DIRECTOR: Christopher Cain

May Contain Spoilers!

Being only ten in 1988, the 18 rated Young Guns was a little beyond me at the time. So it has taken 24 years for me to catch up with this take on the Billy The Kid story. To be honest, even though I knew that Billy was in this film, I had no idea that this was a true story, thinking that it was a work of fiction using the real character.

The cast is made up from the usual suspects, not literally of course, from the ubiquitous Brat Pack, with Emilio Estevez (Billy The Kid) and brother Charlie Sheen leading the way. The action is brutal, as is the tone which seems to set out from day one, with the intention to shock us out of the genre expectations.

This is making a clear statement that Young Guns a not a John Wayne western, nor a classical film but a new age and cool take on the well-worn genre. It works too, but it would ultimately be Kevin Costner’s, Dances With Wolves which would bring resurrect the western, by glorifying the era and the genre as epic, rather than a fun shoot’em up, cowboys and indians genre, which it had been.
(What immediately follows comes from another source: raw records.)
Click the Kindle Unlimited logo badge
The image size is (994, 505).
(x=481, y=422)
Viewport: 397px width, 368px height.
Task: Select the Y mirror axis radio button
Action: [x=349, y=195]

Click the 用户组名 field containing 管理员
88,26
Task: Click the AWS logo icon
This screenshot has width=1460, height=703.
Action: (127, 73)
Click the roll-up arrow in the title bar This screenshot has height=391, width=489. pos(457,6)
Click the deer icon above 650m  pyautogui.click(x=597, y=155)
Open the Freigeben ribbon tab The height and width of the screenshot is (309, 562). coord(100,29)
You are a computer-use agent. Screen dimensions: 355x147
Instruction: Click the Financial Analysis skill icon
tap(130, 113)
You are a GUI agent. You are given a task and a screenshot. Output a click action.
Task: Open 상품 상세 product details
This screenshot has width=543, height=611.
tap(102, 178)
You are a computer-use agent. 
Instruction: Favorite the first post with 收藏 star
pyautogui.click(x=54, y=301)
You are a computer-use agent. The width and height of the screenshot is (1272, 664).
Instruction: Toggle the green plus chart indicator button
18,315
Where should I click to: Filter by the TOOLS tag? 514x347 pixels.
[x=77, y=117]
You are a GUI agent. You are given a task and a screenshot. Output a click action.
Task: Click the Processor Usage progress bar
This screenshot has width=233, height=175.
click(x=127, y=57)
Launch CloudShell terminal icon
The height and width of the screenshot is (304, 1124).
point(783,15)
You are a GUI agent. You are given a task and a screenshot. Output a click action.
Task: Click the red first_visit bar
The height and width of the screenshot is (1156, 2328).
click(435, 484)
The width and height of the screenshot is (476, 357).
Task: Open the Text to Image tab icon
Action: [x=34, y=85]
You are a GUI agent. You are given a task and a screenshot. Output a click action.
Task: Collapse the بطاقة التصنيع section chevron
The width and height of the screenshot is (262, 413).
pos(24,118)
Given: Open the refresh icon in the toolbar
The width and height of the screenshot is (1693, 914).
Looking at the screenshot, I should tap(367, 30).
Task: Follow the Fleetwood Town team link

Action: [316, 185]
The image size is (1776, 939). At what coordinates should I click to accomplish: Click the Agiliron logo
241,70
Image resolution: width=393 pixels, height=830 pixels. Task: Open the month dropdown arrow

Both styles work, but Young Guns is attempting to update the genre of their parents who no doubt played with toy six shooters as children, and saw the west as a lawless and escapist genre, rather than a historical time of vistas and deep pretentious meaning. Even How The West Was Won, with its Cinerama wide-angles and love of the westward bound pioneers, still enjoyed the cliché’s and so does Young Guns.

This is a  good blend of action, cool and historical intrigue. Well worth catching up with.